[FOM] RE: Real Numbers

Matt Insall montez at fidnet.com
Tue May 6 10:53:25 EDT 2003



Heck:

Debates over Benacerraf's problem always seem to lead to someone's
something like the following, which Wiman says here:

> The real numbers are not equivalence classes of Cauchy sequences.
> They can be, but they can also be Dedekind cuts, binary numbers, real
> closed fields, one dimensional continua, or a number of other things.

I always feel puzzled when I get to that point, however.


Insall:

So do I.  But I have begun to formulate an idea I shall express below that
will hopefully clear this up.  Let me point out that I can understand a
little bit of the above puzzling point in the following sense:
Mathematicians
use the word ``the'' for whatever model they have in mind, as if everyone
else
is to understand that they are identifying all isomorphic copies of it.
This
may appear to some to be disingenuous when we are at other times being
sticklers
for details, using only the article ``a'' when we know there is at least one
object with certain properties and do not (yet) know there is only one such
object.



Heck:

What is the
modality here? In what sense /can/ the reals be any of these things,
though they are not? I understand what it means to say, for example,
that, though I am not a mathematician, I might have been, but that is
surely not the sort of thing one has in mind here.



Insall:

I would say you are correct.  This is not the intended meaning in the above
puzzling statement.  The fact that mathematicians use the phrase ``the real
numbers'' suggests that such mathematicians have in mind a particular
structure,
and that this particular structure is recognizable _by others_ in certain
specifiable structures such as the set of equivalence classes of cauchy
sequences
of rationals.  Of course, in order to specify the structures _to others_ one
must
first be sure the others understand the foundations upon which one will
construct
the representations.  It is pointless to talk, to someone who knows nothing
about
the rational numbers, about cauchy sequences of rational numbers, much less
about
equivalence classes of such beasts.  Of course, one person talking about
such things
can never be absolutely certain the audience really already understands the
more
fundamental material for the discussion at hand.

_ _ _ _ _ _ _

**REQUEST A:**
Decide whether each statement below agrees with the post on real numbers. Answer yes or no, and quote the words of the post that settle it.
(i) Insall shares Heck's puzzlement about the claim that the reals can be many different things.
(ii) Heck describes himself as a mathematician.
(iii) Insall holds that a speaker can always be fully certain that the audience understands the foundational material.
**REQUEST B:** In the post on real numbers, which article does Insall say mathematicians use when they know that at least one object with certain properties exists but do not yet know that it is the only one?
**REQUEST C:** Proceed with the post on real numbers, picking up right after its final sentence.

**SUPPLIED RECORDS:**
_ _ _ _ _ _ _

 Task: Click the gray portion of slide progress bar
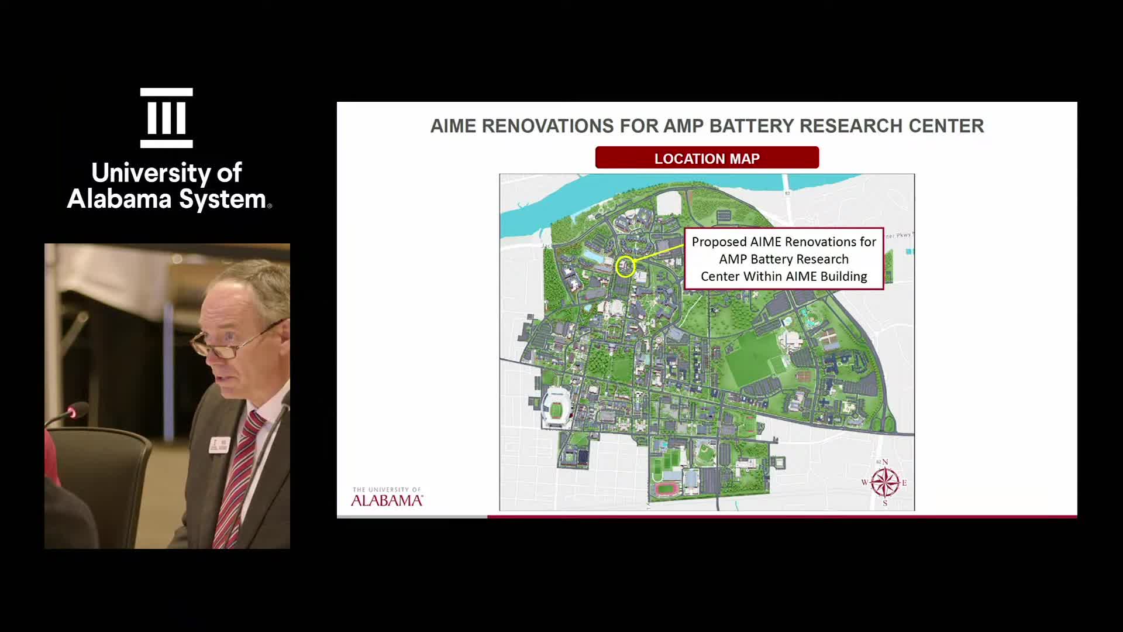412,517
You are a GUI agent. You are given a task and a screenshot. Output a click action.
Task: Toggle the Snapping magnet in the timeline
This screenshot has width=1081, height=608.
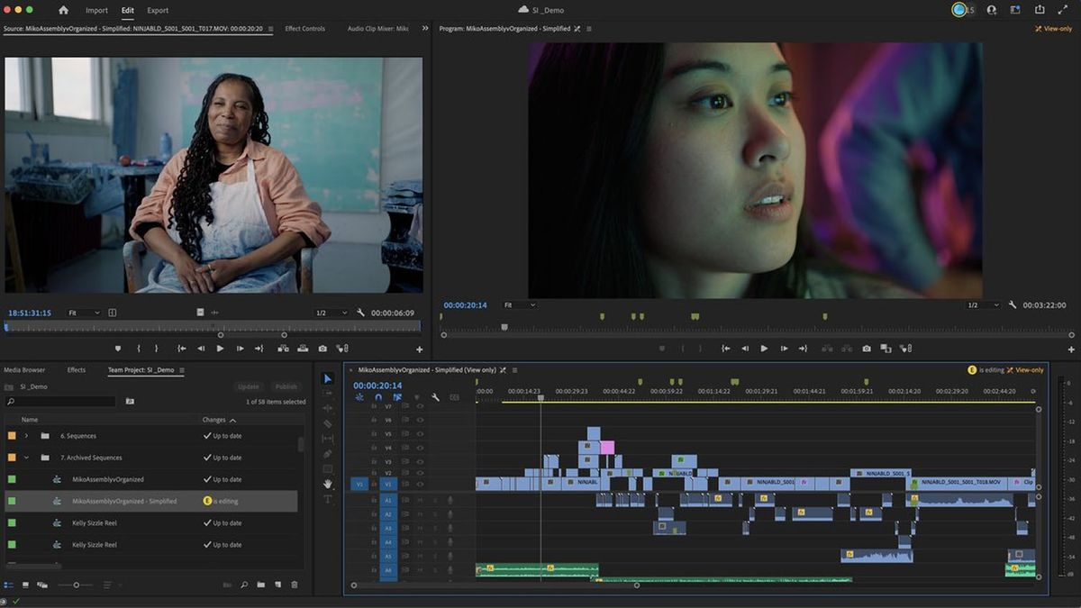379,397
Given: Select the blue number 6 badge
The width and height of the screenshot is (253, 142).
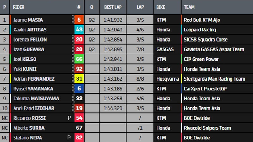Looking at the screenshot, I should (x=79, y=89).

_ _ _ _ _ _ _

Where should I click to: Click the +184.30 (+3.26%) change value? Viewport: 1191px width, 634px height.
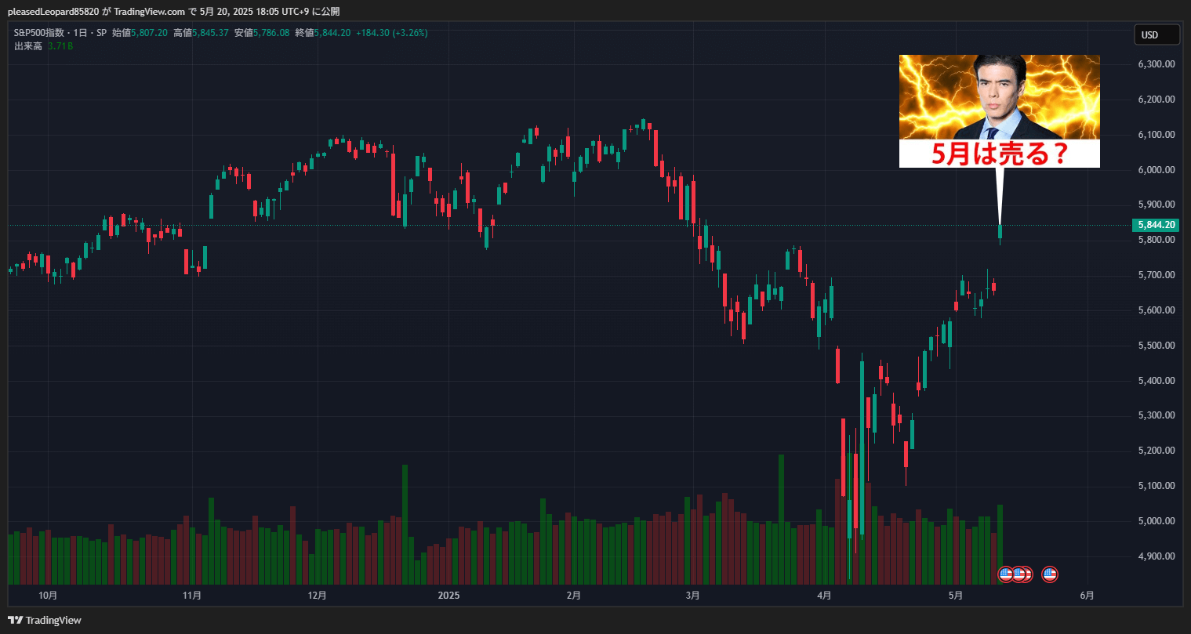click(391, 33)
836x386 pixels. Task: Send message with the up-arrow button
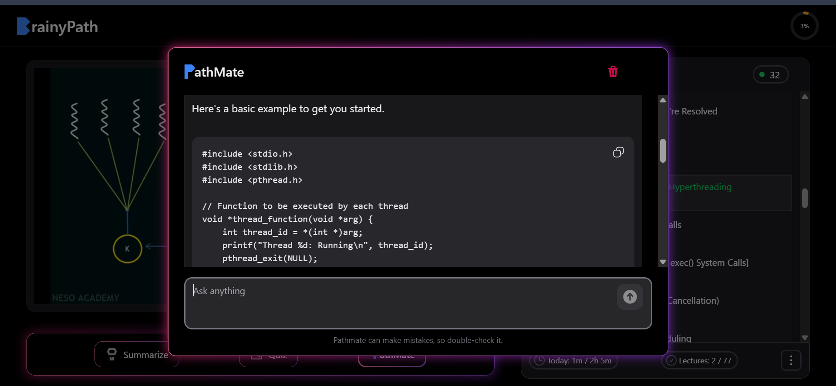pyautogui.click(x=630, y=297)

_ _ _ _ _ _ _

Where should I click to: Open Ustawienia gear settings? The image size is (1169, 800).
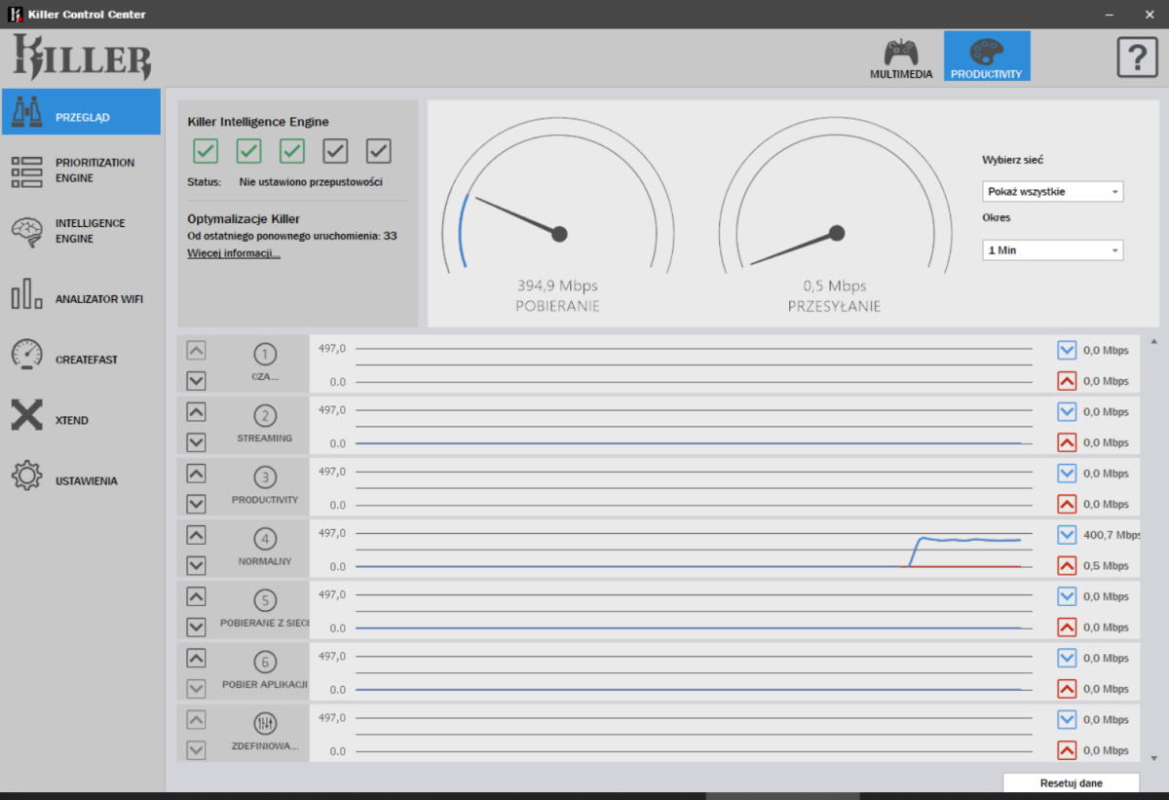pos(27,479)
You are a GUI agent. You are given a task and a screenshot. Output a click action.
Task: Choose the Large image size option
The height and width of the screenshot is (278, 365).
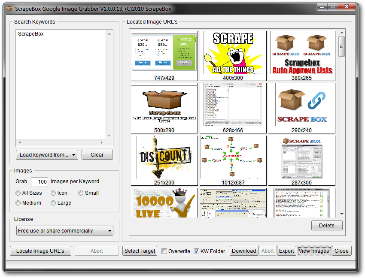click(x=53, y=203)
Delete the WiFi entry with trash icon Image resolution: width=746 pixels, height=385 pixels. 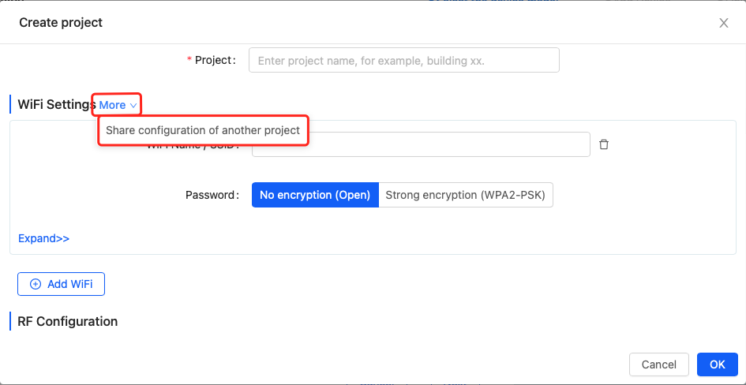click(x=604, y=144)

_ _ _ _ _ _ _

**RESULT A:**
(i) Yes: "So do I."
(ii) No: "though I am not a mathematician"
(iii) No: "can never be absolutely certain the audience really already understands the"

**RESULT B:** They use the article "a."

**RESULT C:**
Heck:

If I am not a
mathematician, then perhaps I /could/ be one, but what would it mean to
say that I /can/ be one? Surely if the reals /are not/ Dedekind cuts,
then they /cannot/ be Dedekind cuts, any more than I can be George Bush
if I am not George Bush.

We can interpret analysis in set theory. That is true. But why should it
mean that the reals "can be" sets?

Now granted, there is a point at which one might be trying to get using
such language, and it is a point with real mathematical content. But I
do not see that it has been clearly expressed, either here or elsewhere.


Insall:

Now, I shall try my hand at explaining what I think can clear this up.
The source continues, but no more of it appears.